* _TASK MATERIAL_:
===============
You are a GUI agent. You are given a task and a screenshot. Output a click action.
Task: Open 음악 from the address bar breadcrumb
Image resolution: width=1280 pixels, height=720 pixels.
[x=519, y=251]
===============
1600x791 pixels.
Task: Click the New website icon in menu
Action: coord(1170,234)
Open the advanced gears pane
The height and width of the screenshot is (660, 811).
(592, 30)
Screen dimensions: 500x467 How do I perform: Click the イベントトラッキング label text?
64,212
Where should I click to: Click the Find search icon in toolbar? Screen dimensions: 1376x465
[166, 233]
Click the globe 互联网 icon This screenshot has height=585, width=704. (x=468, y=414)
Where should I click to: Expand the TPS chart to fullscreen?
===============
* _WHAT THE TASK ASKS_: In the listing above, find the line with "Where should I click to: Click" and the line with "Where should I click to: Expand", then print exactly those two lines and every line between them, and nothing more.

* _WRITTEN RESPONSE_:
Where should I click to: Click the Find search icon in toolbar? Screen dimensions: 1376x465
[166, 233]
Click the globe 互联网 icon This screenshot has height=585, width=704. (x=468, y=414)
Where should I click to: Expand the TPS chart to fullscreen?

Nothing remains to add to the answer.